### What is needed
Every entry, from first to last, is to be retyped without any alteration.
====== Given records ======
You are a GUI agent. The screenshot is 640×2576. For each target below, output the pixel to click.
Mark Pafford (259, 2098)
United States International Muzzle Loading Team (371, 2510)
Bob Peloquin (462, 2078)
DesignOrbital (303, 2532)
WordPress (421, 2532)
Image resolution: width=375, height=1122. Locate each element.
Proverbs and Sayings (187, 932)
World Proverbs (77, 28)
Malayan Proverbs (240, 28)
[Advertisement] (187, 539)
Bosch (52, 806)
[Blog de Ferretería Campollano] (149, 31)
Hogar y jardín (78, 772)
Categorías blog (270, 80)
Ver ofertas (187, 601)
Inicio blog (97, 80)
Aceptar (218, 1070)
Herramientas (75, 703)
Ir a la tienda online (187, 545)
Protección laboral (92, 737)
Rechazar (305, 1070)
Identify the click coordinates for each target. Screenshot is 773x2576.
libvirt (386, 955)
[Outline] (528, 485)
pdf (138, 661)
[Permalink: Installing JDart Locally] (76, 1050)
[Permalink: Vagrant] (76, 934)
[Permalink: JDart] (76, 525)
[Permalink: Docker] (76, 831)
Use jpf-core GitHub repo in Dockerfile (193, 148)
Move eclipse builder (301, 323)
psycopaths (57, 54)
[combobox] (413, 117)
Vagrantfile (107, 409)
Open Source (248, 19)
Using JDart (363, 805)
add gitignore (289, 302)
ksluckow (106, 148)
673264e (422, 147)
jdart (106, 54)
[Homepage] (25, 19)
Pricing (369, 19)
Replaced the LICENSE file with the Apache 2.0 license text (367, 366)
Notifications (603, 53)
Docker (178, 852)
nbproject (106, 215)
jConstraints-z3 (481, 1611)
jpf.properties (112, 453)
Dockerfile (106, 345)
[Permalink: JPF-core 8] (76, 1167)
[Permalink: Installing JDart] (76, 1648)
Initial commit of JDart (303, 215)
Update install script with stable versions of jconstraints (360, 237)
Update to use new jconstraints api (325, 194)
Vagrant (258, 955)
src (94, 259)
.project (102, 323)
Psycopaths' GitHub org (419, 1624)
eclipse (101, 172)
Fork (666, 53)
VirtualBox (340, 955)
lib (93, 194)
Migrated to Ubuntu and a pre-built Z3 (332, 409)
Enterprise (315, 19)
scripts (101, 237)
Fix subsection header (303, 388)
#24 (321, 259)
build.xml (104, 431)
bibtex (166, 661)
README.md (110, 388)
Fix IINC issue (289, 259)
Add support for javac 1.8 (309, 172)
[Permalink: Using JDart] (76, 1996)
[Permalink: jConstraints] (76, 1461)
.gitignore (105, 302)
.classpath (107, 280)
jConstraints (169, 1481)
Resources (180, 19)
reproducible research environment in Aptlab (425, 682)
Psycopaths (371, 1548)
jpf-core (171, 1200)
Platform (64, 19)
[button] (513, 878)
======
### Result of the task
You are a GUI agent. The screenshot is 640×2576. For each target below, output the pixel to click.
Mark Pafford (259, 2098)
United States International Muzzle Loading Team (371, 2510)
Bob Peloquin (462, 2078)
DesignOrbital (303, 2532)
WordPress (421, 2532)
Image resolution: width=375, height=1122. Locate each element.
Proverbs and Sayings (187, 932)
World Proverbs (77, 28)
Malayan Proverbs (240, 28)
[Advertisement] (187, 539)
Bosch (52, 806)
[Blog de Ferretería Campollano] (149, 31)
Hogar y jardín (78, 772)
Categorías blog (270, 80)
Ver ofertas (187, 601)
Inicio blog (97, 80)
Aceptar (218, 1070)
Herramientas (75, 703)
Ir a la tienda online (187, 545)
Protección laboral (92, 737)
Rechazar (305, 1070)
Identify the click coordinates for each target. Screenshot is 773x2576.
libvirt (386, 955)
[Outline] (528, 485)
pdf (138, 661)
[Permalink: Installing JDart Locally] (76, 1050)
[Permalink: Vagrant] (76, 934)
[Permalink: JDart] (76, 525)
[Permalink: Docker] (76, 831)
Use jpf-core GitHub repo in Dockerfile (193, 148)
Move eclipse builder (301, 323)
psycopaths (57, 54)
[combobox] (413, 117)
Vagrantfile (107, 409)
Open Source (248, 19)
Using JDart (363, 805)
add gitignore (289, 302)
ksluckow (106, 148)
673264e (422, 147)
jdart (106, 54)
[Homepage] (25, 19)
Pricing (369, 19)
Replaced the LICENSE file with the Apache 2.0 license text (367, 366)
Notifications (603, 53)
Docker (178, 852)
nbproject (106, 215)
jConstraints-z3 (481, 1611)
jpf.properties (112, 453)
Dockerfile (106, 345)
[Permalink: JPF-core 8] (76, 1167)
[Permalink: Installing JDart] (76, 1648)
Initial commit of JDart (303, 215)
Update install script with stable versions of jconstraints (360, 237)
Update to use new jconstraints api (325, 194)
Vagrant (258, 955)
src (94, 259)
.project (102, 323)
Psycopaths' GitHub org (419, 1624)
eclipse (101, 172)
Fork (666, 53)
VirtualBox (340, 955)
lib (93, 194)
Migrated to Ubuntu and a pre-built Z3 (332, 409)
Enterprise (315, 19)
scripts (101, 237)
Fix subsection header (303, 388)
#24 (321, 259)
build.xml (104, 431)
bibtex (166, 661)
README.md (110, 388)
Fix IINC issue (289, 259)
Add support for javac 1.8 (309, 172)
[Permalink: Using JDart] (76, 1996)
[Permalink: jConstraints] (76, 1461)
.gitignore (105, 302)
.classpath (107, 280)
jConstraints (169, 1481)
Resources (180, 19)
reproducible research environment in Aptlab (425, 682)
Psycopaths (371, 1548)
jpf-core (171, 1200)
Platform (64, 19)
[button] (513, 878)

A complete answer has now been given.